It appeared to the committee that by following this course of action the environmental factors, which certainly have to be considered as we develop an overall energy policy, would be adequately protected and at the same time the Agency would be given some discretion and flexibility and an opportunity to cooperate and coordinate its activities with other Federal agencies.


While I am not certain at this time what ruling will be made on the point of order raised by the Senator from Maine, I do hope it will be overruled. The committee feels that this language is most beneficial and it is important that it be retained in the bill if we are to proceed in an orderly fashion in developing an overall energy research and development program within the Federal Government. If this language is stricken from the bill and if the Environmental Protection Agency is denied the authority which it specifically requested, it could well serve to delay the development of energy and research development in the environmental field at a time when we all are trying desperately to proceed in an orderly manner on all fronts in attacking the most troublesome energy problems.


This is an emergency bill. For this reason, as I have indicated, I do hope that the point of order will be overruled and that this language will be retained in the bill.

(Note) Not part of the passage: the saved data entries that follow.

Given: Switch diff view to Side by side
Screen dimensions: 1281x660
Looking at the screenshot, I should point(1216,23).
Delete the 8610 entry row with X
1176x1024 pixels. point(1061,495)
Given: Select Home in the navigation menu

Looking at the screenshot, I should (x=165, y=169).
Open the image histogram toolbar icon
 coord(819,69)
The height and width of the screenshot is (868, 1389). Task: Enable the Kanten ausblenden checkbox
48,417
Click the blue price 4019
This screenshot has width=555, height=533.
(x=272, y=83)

But further, Mr. President, if it is determined that this is legislation in an appropriation bill, I suggest that the rule of germaneness would apply and that the subject language can be retained notwithstanding the fact that it is legislation.


The Pending bill, as enacted by the House of Representatives and as presented to the Senate Appropriations Committee, contained language which is similar and indeed almost identical to the language which is being challenged here by the point of order.


On page 8 of the bill at line 6 there is a provision which reads:


Provided, That from this appropriation transfers of sums may be made to other agencies of the government for the performance of the work for which this appropriation is made, and in such cases the sums so transferred may be merged with the appropriation to which transferred.


Again, on line 20, page 10, there is the following provision:


Provided, That advances or repayments or transfers from this appropriation may be made to any department or agency for expenses of carrying out such activities.


So, Mr. President, we have here a situation in which the House of Representatives in considering this bill has provided similar language to accomplish the precise purpose which our committee was attempting to do for the Environmental Protection Agency. By including these matters in the bill, this area has been opened up for Senate action. I repeat my assertion that, even if it is determined that the language in question would be subject to point of order as legislation in an appropriation bill, it is most certainly germane to the bill and therefore should not be stricken under the rules of the Senate.


EXHIBIT 1


U.S. ENVIRONMENTAL PROTECTION AGENCY,

Washington, D.C.

May 15, 1974.


Hon. GALE W. MCGEE,

Chairman,

Subcommittee on Agriculture-Environmental and Consumer Protection

Committee on Appropriations,

U.S. Senate,

Washington, D.C.


DEAR MR. CHAIRMAN: We would appreciate your consideration in making two important language changes when your committee reports out on the proposed Energy Research and Development appropriation for fiscal year 1975.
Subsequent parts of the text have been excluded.